**ページ抜粋:**
╔══

犬にとって危険なイネ科植物のノギ
毎年夏から秋にかけて犬の健康のために注意するべきこととして挙げられるものの1つにイネ科植物のノギがあります。
どこにでも見かけるスーッと細長く先のとがった葉の雑草の多くはイネ科植物で、その多くは春先にフサフサした穂をつけます。エノコロ草やチカラシバはその代表的なものです。
これらの雑草の穂は夏から秋にかけて茶色く枯れ、穂の中にできるトゲ状の突起や尖った種子が「ノギ」と呼ばれるものです。服などにくっつくとなかなか取れないトゲトゲやチクチクしたものと言えばおなじみですね。
このノギが犬の被毛にくっつくと表面の細かいトゲのせいで皮膚に近い方にどんどん入り込んで行き、皮膚に刺さったり目や耳に入ったりする危険性があります。
皮膚や耳の中でも奥に進んでいくため、化膿して手術が必要になったり、鼓膜を傷つけてしまったりすることがあります。どこにでも見られるありふれた雑草の小さな穂が思いがけない危険を孕んでいるわけですね。
ノギが引き起こす可能性がある重篤な感染症
このようにイネ科植物のノギというのは犬にとってかなり危険な代物なのですが、稀ではありますが重篤な感染症である破傷風を引き起こすこともあるそうです。
アメリカのカリフォルニア大学デイビス校獣医学部が実施した研究で、35例の犬の破傷風が調査されました。破傷風は切り傷や刺し傷から土壌に潜む破傷風菌が入り込んで感染します。
この調査された犬たちのうち4分の1強に当たる27%が感染の原因となったと考えられる傷がノギによるものだったそうです。また全体の50%にノギによる傷があり、はっきりとはしないものの破傷風感染の原因となった可能性があるそうです。
つまり35例の破傷風のうち約4分の3にノギが関連していた可能性があるということです。
破傷風と言えば、地面に放置された古い釘を踏んでしまったり、動物に咬まれて感染するものとしてよく知られているのですが、イネ科植物のノギという意外な感染経路もあるということです。
犬にとっての破傷風
破傷風は破傷風菌が分泌する神経毒によって神経系に影響を及ぼし、全身の筋肉を硬直させます。よく見られる症状は次のようなもので、異常を感じたら早急に病院での診察を受けましょう。

╚══

(コレクションの記録)
╔══

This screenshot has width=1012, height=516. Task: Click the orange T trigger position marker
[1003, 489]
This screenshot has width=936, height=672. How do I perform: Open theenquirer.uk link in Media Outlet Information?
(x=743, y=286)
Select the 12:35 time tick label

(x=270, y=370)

╚══

**課題要件:**
犬とイネ科植物のノギに関する文章を、最後の文の後から書き継いでください。

**本問の解答:**
- 瞬きができない
- 瞳孔が収縮する
- 光や音に対して過敏になる
- 笑ったまま固まったような特徴的な表情になる
- 垂れ耳の犬でも耳が直立する
- 口を開くことができない
- 尻尾や四肢がピンと硬直する
- けいれん
- 呼吸困難
神経毒による症状は他にも毒のある植物や虫やカビなどが原因のこともあるので、たとえ小さなものでも怪我がある場合には獣医師に伝えることが正しい診断のために重要です。
人間や草食の家畜と違って、犬には破傷風のワクチンがありません。しかし幸いなことに犬は人間よりも破傷風への感受性が低く、感染の可能性はそれほど高くないそうです。
犬が怪我をした時には傷を土壌に接触させない、ノギがくっつくような野原などに行った後は念入りに全身のチェックをするなどして、予防のための注意をしましょう。
まとめ
犬の身近にある危険として注意するよう言われることの多いイネ科植物の「ノギ」によって破傷風に感染することもあるという報告をご紹介しました。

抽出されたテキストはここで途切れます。